OK, then I guess you don't have experience with the situation I am
trying to describe.
Did a consultant or in-house employee make the decision? I deploy the
servers in our company, and the time it would take to learn the details
of administration on a different distribution is very much a factor.
The customer always makes the decision.
Along that line, that has also been the case for other consultants I've
talked with. I don't feel my experience is unique.
Consultants don't mind having more billable hours... And they probably
prefer that the companies paying them have no in-house expertise.
So, your are comparing Consultants with Lawyers? And, no, a good consultant
prefers that the company *does* have in house experience. It makes meeting
much more productive.
OK, if you are different from lawyers you should be able to speculate
here... _IF_ your client had experience and expertise with fedora,
perhaps going back to the RH versions before the fedora split, would you
take into account the fact that using RHEL on the server side would take
no extra training on either the admin or operators parts? But maybe
places like that don't call consultants.
FWIW, I wouldn't deploy Ubuntu at a large enterprise either.....
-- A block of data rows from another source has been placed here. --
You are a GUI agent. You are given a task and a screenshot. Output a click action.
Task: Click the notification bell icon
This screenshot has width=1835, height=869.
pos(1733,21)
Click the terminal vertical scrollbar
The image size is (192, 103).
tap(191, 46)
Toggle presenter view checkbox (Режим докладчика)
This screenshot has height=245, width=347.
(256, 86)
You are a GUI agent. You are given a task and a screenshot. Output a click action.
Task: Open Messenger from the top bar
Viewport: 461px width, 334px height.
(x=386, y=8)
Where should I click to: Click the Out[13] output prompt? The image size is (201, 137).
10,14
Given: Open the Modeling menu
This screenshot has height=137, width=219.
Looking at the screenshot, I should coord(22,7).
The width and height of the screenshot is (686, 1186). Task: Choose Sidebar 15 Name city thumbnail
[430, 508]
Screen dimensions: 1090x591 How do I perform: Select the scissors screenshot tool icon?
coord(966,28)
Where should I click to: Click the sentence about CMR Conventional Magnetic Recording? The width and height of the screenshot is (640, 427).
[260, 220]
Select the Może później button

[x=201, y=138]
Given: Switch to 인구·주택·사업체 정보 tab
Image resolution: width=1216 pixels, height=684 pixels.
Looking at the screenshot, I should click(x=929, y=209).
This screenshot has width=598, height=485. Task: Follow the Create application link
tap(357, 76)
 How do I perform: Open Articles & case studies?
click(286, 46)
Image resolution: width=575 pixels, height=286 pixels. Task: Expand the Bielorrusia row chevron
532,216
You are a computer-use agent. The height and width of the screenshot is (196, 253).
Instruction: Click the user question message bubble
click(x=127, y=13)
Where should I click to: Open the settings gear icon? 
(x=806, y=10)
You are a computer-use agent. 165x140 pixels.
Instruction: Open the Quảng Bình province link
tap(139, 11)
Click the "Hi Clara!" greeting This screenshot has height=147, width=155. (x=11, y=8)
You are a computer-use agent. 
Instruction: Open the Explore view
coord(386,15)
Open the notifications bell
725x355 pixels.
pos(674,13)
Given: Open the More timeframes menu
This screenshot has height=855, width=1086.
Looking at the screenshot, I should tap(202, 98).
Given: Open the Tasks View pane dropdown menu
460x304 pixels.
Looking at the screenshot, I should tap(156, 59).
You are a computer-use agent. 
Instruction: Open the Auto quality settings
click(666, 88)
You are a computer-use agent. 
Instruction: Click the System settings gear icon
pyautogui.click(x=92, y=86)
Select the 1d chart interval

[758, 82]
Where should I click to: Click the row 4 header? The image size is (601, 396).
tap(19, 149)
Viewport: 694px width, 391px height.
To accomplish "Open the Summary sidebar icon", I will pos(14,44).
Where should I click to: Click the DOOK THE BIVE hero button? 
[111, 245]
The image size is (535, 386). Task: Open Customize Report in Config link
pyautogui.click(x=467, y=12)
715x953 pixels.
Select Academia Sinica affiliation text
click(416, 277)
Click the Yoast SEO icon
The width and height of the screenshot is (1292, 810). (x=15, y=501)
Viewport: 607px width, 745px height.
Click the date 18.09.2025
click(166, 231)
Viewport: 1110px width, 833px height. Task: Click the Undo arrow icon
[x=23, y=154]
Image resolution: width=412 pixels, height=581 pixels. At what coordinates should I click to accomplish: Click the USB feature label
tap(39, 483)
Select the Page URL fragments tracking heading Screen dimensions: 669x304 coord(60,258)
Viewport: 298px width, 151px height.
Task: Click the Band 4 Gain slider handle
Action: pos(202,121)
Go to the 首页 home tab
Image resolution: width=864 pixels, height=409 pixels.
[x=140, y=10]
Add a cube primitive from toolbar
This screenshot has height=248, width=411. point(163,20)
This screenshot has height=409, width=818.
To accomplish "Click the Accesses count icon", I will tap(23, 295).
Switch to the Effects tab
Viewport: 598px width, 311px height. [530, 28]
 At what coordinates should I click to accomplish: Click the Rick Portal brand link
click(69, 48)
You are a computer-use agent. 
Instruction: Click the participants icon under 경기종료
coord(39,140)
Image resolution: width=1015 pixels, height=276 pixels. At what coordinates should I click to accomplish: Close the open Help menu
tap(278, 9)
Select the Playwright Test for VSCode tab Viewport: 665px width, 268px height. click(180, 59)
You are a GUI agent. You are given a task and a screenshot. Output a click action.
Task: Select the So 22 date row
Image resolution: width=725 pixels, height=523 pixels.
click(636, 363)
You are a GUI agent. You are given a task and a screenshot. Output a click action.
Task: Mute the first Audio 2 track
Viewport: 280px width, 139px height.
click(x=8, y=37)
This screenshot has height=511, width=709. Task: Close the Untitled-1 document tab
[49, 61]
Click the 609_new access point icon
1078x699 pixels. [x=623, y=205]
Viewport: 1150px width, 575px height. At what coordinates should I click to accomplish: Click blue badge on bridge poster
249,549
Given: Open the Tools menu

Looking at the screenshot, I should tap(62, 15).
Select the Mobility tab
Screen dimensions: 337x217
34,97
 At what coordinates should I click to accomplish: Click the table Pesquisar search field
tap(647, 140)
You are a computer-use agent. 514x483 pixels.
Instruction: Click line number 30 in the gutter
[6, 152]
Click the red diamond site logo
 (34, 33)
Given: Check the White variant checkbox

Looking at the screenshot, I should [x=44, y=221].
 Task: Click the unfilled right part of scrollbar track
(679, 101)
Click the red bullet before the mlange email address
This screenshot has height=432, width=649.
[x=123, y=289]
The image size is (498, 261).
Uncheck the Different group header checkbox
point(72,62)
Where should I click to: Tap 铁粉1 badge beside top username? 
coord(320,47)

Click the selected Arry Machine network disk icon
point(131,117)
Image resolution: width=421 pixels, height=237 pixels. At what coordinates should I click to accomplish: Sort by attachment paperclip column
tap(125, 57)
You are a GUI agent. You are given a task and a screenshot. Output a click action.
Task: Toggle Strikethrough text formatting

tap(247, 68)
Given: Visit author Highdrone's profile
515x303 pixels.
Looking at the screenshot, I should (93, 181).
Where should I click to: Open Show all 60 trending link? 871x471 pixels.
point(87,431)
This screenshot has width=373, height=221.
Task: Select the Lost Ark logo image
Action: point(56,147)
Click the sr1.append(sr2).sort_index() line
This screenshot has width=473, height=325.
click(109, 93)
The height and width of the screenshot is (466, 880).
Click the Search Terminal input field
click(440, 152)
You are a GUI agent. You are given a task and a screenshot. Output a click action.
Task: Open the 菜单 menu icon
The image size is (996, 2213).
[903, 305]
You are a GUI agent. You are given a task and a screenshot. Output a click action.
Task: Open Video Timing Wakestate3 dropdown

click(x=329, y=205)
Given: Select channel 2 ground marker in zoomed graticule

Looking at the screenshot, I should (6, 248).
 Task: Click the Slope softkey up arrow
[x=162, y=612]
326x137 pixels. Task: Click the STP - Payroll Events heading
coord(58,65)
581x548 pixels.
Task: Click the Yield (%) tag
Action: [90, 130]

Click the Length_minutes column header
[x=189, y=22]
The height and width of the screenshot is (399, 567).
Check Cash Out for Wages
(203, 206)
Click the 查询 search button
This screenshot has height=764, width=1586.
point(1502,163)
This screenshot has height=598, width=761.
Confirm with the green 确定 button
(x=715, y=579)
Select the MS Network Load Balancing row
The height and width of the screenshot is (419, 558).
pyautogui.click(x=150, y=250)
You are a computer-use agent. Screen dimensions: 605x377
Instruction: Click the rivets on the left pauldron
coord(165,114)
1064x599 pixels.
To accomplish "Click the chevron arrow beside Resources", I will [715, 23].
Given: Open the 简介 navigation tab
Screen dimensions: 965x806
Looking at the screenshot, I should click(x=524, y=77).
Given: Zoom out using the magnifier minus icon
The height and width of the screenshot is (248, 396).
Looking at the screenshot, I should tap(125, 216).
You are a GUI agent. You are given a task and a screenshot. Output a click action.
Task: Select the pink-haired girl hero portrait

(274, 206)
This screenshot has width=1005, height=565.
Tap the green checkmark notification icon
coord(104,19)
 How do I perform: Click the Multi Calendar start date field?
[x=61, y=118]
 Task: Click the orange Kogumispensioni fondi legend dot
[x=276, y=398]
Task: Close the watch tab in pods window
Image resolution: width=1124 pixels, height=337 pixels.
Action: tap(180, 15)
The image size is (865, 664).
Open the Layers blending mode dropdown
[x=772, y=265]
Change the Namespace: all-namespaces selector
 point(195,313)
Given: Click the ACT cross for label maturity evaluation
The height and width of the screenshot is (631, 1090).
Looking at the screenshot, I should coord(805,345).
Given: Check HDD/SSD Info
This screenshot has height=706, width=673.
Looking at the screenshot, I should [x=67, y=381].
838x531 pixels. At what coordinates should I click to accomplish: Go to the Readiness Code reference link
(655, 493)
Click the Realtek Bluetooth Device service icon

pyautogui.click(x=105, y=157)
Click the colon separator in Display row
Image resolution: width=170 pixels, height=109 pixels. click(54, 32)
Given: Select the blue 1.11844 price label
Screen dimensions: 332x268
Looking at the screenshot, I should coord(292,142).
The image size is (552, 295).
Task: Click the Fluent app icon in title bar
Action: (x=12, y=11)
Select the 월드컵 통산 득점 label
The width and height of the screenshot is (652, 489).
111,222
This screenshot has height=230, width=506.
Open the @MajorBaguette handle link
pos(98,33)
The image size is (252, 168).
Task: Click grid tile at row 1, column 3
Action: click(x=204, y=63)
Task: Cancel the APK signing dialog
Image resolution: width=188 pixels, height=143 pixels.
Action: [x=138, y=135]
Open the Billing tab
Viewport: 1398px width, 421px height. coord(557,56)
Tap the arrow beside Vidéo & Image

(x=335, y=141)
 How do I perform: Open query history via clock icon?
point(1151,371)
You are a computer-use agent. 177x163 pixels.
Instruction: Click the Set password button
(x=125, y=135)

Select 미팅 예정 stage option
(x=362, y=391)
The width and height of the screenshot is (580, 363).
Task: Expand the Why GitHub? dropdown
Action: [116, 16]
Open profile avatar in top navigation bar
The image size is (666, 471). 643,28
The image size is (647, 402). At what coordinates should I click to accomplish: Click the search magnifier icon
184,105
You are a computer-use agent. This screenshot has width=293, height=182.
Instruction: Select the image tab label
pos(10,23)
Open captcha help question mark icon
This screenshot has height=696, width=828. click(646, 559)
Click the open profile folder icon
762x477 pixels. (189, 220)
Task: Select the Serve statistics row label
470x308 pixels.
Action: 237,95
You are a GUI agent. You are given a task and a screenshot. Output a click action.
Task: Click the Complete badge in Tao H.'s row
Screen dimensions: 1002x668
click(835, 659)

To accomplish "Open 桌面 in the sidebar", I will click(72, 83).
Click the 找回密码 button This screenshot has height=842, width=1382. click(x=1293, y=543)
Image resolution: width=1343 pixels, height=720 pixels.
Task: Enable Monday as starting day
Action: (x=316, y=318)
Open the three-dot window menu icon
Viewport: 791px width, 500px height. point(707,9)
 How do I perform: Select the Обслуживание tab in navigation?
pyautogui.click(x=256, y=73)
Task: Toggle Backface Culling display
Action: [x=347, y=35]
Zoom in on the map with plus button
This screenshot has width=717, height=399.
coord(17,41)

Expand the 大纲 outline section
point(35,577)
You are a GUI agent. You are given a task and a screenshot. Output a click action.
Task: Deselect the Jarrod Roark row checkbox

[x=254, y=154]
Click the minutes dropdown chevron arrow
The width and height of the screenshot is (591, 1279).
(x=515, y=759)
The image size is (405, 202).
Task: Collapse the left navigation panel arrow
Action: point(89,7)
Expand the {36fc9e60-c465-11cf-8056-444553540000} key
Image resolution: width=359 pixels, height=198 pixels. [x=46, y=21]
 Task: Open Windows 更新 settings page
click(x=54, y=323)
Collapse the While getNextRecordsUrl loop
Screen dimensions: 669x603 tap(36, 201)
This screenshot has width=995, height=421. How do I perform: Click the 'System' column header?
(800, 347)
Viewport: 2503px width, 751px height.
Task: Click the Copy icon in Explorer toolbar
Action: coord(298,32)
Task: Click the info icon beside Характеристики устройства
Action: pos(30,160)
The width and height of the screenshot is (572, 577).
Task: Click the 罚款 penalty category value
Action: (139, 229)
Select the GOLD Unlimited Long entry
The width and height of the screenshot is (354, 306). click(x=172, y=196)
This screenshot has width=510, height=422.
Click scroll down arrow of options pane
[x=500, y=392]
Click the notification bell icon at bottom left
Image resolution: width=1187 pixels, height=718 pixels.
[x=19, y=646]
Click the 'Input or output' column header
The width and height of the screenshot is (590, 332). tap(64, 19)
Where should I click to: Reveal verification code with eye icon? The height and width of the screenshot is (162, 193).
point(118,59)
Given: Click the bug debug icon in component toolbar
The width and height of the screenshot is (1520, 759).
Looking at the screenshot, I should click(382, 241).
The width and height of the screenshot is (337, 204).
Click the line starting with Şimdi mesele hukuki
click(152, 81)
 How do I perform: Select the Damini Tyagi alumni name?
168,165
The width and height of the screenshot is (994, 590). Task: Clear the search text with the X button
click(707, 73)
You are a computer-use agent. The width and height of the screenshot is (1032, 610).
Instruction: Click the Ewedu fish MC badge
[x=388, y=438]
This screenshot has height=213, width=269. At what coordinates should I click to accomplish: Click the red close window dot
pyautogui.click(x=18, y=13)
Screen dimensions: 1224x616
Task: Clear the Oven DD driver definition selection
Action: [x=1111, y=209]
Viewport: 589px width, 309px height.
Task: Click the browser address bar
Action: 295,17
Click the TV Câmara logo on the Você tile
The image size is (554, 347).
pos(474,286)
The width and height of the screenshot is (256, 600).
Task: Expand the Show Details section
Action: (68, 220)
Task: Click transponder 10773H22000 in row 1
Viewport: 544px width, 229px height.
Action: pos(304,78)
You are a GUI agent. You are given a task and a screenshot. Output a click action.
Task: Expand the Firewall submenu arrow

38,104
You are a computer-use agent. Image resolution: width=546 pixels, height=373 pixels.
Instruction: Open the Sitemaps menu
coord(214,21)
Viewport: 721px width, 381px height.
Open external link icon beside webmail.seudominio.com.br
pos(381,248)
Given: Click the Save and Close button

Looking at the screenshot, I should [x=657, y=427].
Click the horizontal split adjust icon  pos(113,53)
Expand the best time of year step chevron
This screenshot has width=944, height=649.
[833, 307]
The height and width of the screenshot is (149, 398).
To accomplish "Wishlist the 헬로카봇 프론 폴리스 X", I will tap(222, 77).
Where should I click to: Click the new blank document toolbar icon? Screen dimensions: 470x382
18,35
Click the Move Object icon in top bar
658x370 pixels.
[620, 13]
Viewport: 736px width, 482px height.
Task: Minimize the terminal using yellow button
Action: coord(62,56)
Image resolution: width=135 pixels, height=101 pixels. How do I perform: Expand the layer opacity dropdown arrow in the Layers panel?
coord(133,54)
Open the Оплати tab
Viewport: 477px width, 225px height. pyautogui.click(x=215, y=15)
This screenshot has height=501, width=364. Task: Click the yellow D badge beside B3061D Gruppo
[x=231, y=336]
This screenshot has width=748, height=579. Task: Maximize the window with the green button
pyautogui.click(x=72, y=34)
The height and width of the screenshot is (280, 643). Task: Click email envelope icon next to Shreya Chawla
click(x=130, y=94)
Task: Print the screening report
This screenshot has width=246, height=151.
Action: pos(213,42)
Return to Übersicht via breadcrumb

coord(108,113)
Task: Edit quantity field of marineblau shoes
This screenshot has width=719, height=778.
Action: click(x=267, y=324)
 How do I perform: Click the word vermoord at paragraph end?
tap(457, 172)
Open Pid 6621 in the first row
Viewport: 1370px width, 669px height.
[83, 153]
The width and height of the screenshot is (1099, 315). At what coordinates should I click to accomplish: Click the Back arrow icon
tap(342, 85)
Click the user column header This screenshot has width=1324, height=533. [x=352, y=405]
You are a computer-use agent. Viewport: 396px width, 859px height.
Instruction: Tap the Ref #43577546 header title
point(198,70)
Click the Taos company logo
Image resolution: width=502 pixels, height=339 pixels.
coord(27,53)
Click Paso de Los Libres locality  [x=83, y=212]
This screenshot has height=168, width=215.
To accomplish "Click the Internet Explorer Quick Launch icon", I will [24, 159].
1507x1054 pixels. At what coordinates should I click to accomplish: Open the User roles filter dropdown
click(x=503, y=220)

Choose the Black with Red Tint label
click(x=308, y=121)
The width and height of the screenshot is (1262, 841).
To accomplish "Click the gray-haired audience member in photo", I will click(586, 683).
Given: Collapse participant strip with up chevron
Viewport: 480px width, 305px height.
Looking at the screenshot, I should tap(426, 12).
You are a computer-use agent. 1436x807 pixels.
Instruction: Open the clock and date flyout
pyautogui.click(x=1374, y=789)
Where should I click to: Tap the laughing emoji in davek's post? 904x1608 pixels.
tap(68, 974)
What would you deploy that has firefox 2.x OpenOffice 2.2, and other
current desktop applications?
I have clients using RHELv4 along with firefox 2.x and OpenOffice 2.2.
Feel free to agree with me that such a combination is useful.
> Just
because RHELv4 doesn't come with those application versions doesn't mean one
can't create/maintain a local repository and update efficiently. We are
talking about "large enterprises" with a dedicated IT staff, right?
That's sort of like saying that if you have the resources you could
assemble a fleet of custom built cars from parts and maintain them
yourself instead of driving standard models. Yes it could be done. It's
just not a good idea, and not something most places should have to do.
Especially with free software where it should only have to be done once
and everyone should be able to copy it.